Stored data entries
┏━━

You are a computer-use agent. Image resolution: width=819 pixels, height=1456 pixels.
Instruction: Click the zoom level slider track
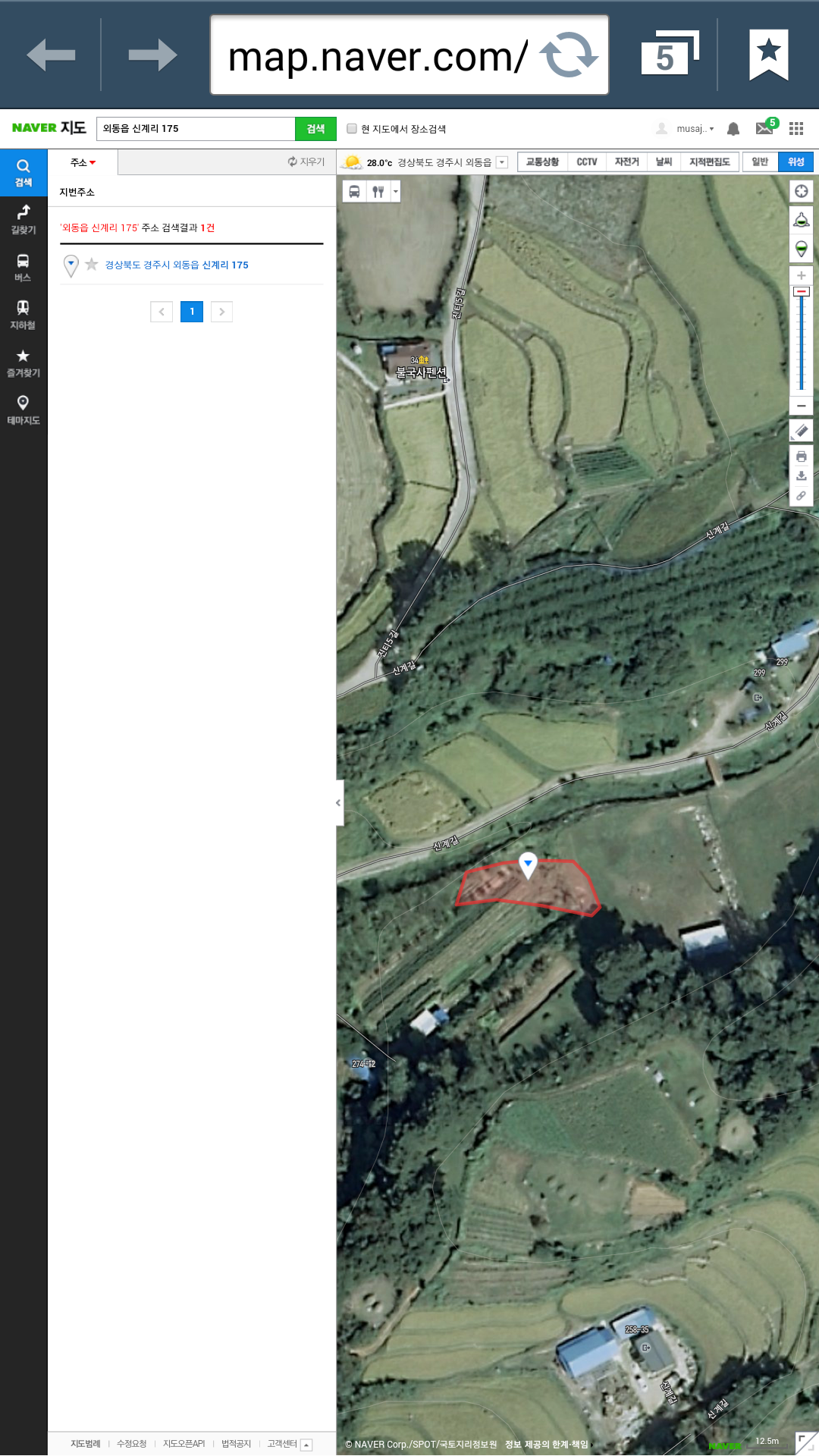801,341
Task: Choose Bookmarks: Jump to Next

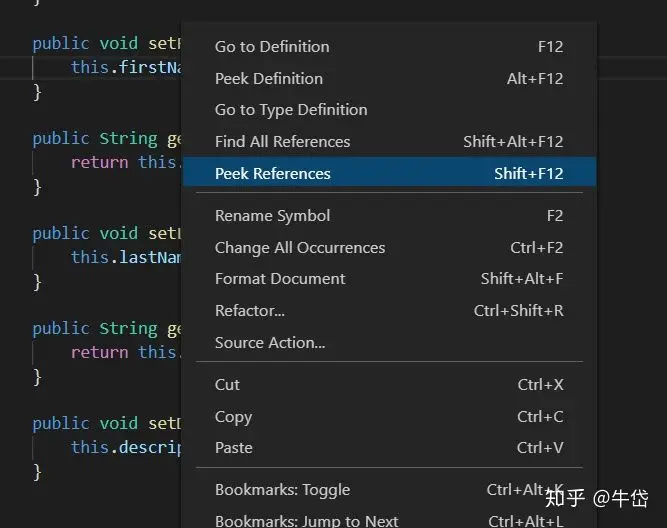Action: pos(306,521)
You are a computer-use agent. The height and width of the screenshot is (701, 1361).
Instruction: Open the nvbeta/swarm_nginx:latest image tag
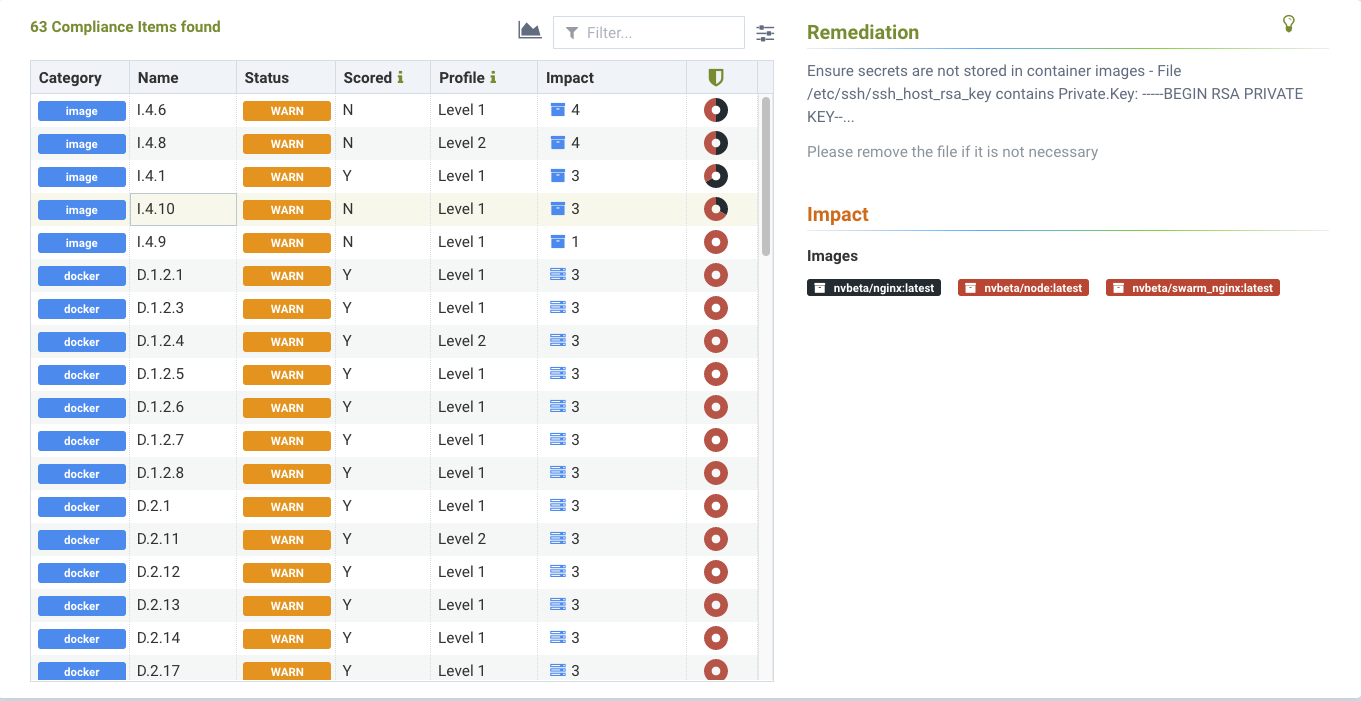click(1192, 288)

┗━━

Problem to work on: Please copy, exactly as written, the lines from the one that contains "You are a computer-use agent. The" through the end of the records, both ends included. Do not include the pictures.

Problem solution:
You are a computer-use agent. The height and width of the screenshot is (701, 1361).
Instruction: Open the nvbeta/swarm_nginx:latest image tag
click(1192, 288)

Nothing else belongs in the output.